R/timecov.R

Defines functions timecov

Documented in timecov

#' Temporal dependencies for TERGMs
#'
#' Network statistics that span multiple time points.
#' 
#' In addition to the ERGM user terms that can be estimated within a single
#' network (see \link[ergm]{ergm-terms}), the \pkg{btergm} package provides
#' additional model terms that can be used within a formula. These additional
#' statistics span multiple time periods and are therefore called "temporal
#' dependencies." Examples include memory terms (i.e., positive autoregression,
#' dyadic stability, edge innovation, or edge loss), delayed reciprocity or
#' mutuality, and time covariates (i.e., functions of time or interactions with
#' time):
#' \describe{
#'   \item{\code{delrecip(mutuality = FALSE, lag = 1)}}{The \code{delrecip} term
#'     checks for delayed reciprocity. For example, if node \code{j} is tied to
#'     node \code{i} at \code{t = 1}, does this lead to a reciprocation of that
#'     tie back from \code{i} to \code{j} at \code{t = 2}? If
#'     \code{mutuality = TRUE} is set, this extends not only to ties, but also
#'     non-ties. That is, if \code{i} is not tied to \code{j} at \code{t = 1},
#'     will this lead to \code{j} not being tied to \code{i} at \code{t = 2}, in
#'     addition to positively reciprocal patterns over time? The \code{lag}
#'     argument controls the size of the temporal lag: with \code{lag = 1},
#'     reciprocity over one consecutive time period is checked. Note that as
#'     \code{lag} increases, the number of time steps on the dependent variable
#'     decreases.}
#'   \item{\code{memory(type = "stability", lag = 1)}}{Memory terms control for
#'     the impact of a previous network on the current network. Four different
#'     types of memory terms are available: positive autoregression
#'     (\code{type = "autoregression"}) checks whether previous ties are carried
#'     over to the current network; dyadic stability (\code{type = "stability"})
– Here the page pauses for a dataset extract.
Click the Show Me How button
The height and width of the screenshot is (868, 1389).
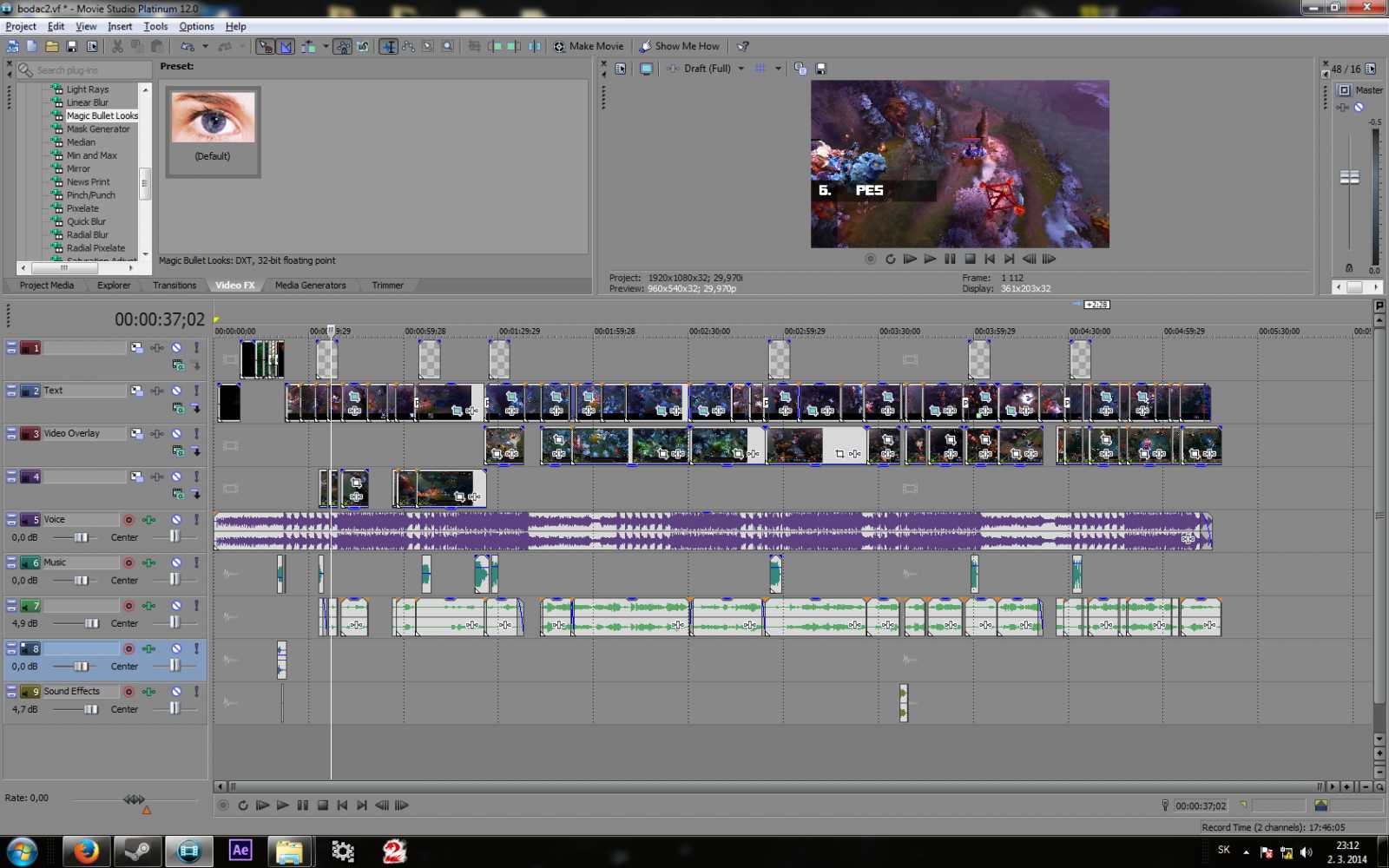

#'     checks whether both edges and non-edges are stable between the previous
#'     and the current network; edge loss (\code{type = "loss"}) checks whether
#'     ties in the previous network have been dissolved and no longer exist in
#'     the current network; and edge innovation (\code{type = "innovation"})
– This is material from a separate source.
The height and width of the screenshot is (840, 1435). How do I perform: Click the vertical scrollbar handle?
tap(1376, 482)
#'     checks whether previously unconnected nodes have the tendency to become
#'     tied in the current network. The \code{lag} argument accepts integer
#'     values and controls whether the comparison is made with the previous
#'     network (\code{lag = 1}), the pre-previous network (\code{lag = 2}) etc.
#'     Note that as \code{lag} increases, the number of time steps on the
#'     dependent variable decreases.}
#'   \item{\code{timecov(x = NULL, minimum = 1, maximum = NULL,
#'     transform = function(t) t)}}{The \code{timecov} model term checks for
#'     linear or non-linear time trends with regard to edge formation.
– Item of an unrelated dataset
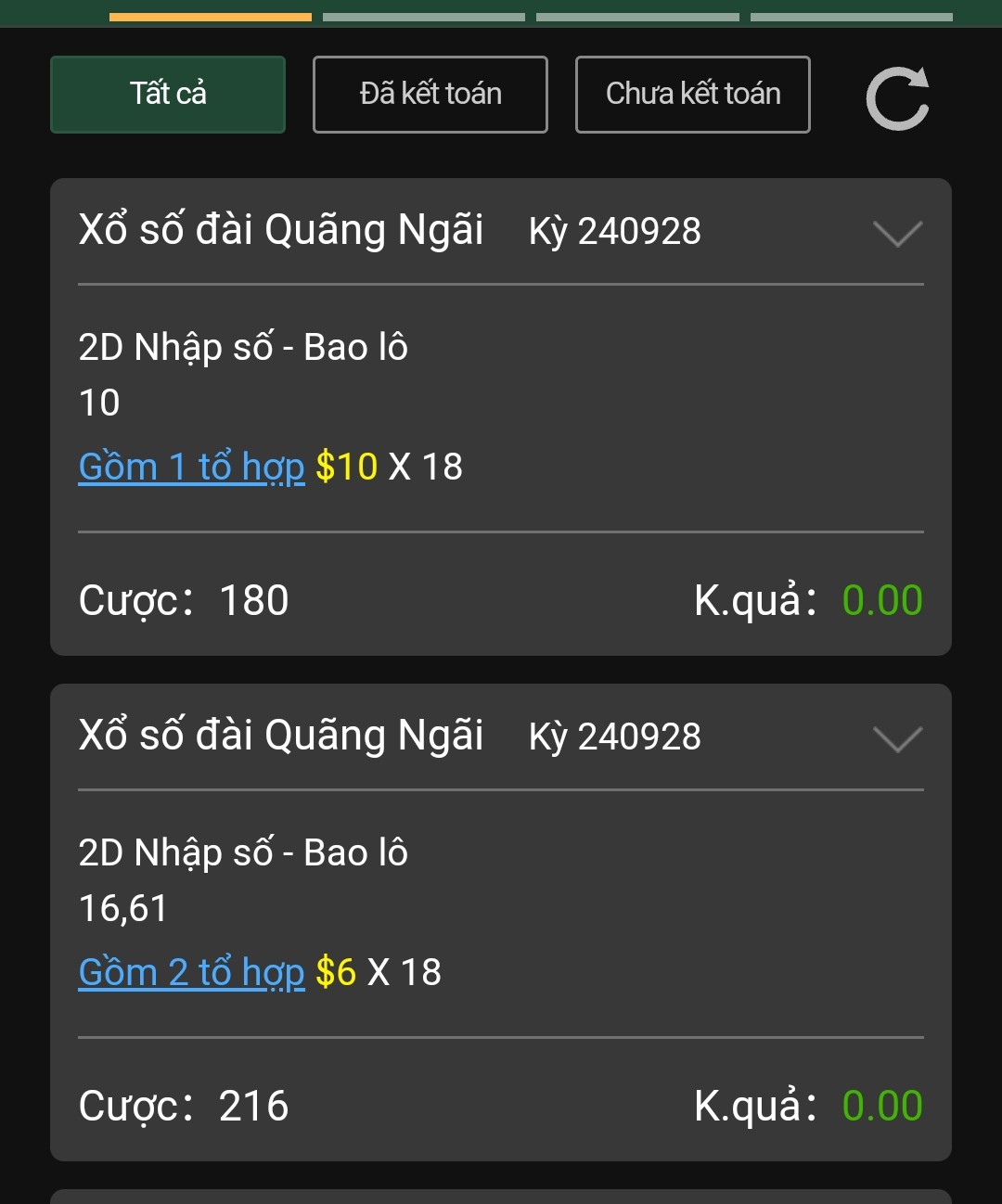Image resolution: width=1002 pixels, height=1204 pixels.
Task: Tap the second grey progress bar segment
Action: (x=424, y=17)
#'     Optionally, this can be combined with a covariate to create an
#'     interaction effect between a dyadic covariate and time in order to test
#'     whether the importance of a covariate increases or decreases over time.
#'     In the default case, edges modeled as being linearly increasingly
#'     important over time. By tweaking the \code{transform} function,
#'     arbitrary functional forms of time can be tested. For example,
#'     \code{transform = sqrt} (for a geometrically decreasing time effect),
#'     \code{transform = function(x) x^2} (for a geometrically increasing time
#'     effect), \code{transform = function(t) t} (for a linear time trend) or
#'     polynomial functional forms (e.g., \code{0 + (1 * t) + (1 * t^2)}) can
#'     be used. For time steps below the \code{minimum} value and above the
#'     \code{maximum} value, the time covariate is set to 0. These arguments
#'     can be used to create step-wise, discrete effects, for example to use a
#'     value of 0 up to an external event and 1 from that event onwards in
#'     order to control for influences of external events.}
#' }
#'
#' @references Leifeld, Philip, Skyler J. Cranmer and Bruce A. Desmarais (2017):
#'   Temporal Exponential Random Graph Models with btergm: Estimation and
#'   Bootstrap Confidence Intervals. \emph{Journal of Statistical Software}
#'   83(6): 1-36. \doi{10.18637/jss.v083.i06}.
#'
#' @name tergm-terms
#' @aliases tergm-terms memory timecov delrecip
NULL

#' Transform a covariate using a function of time
#' 
#' Transform a covariate using a function of time.
#' 
#' The \code{timecov} model term checks for linear or non-linear time trends
#' with regard to edge formation. Optionally, this can be combined with a
#' covariate to create an interaction effect between a dyadic covariate and time
#' in order to test whether the importance of a covariate increases or decreases
#' over time. The function can either be used in a formula with
#' \code{\link{btergm}}, \code{\link{mtergm}}, or \code{\link{tbergm}}, or it
#' can be executed directly for manual inclusion of the results as a covariate.
#'
#' @param covariate The list of networks or matrices for which to create a time
#'   covariate. This can be the list of networks on the left-hand side of the
#'   formula, in which case a time trend is created as a covariate list of
#'   matrices, or it can be a list of networks or matrices that is used as a
#'   dyadic covariate on the right-hand side of the formula, in which case an
#'   interaction effect between the time trend and the covariate is created. If
#'   used as a model term inside a formula, \code{covariate = NULL} is
#'   permitted, in which case the networks on the left-hand side will be used to
#'   form a time trend.
#' @param minimum,maximum For time steps below the \code{minimum} value and
#'   above the \code{maximum} value, the time covariate is set to 0. These
#'   arguments can be used to create step-wise, discrete effects, for example to
#'   use a value of 0 up to an external event and 1 from that event onwards in
#'   order to control for influences of external events.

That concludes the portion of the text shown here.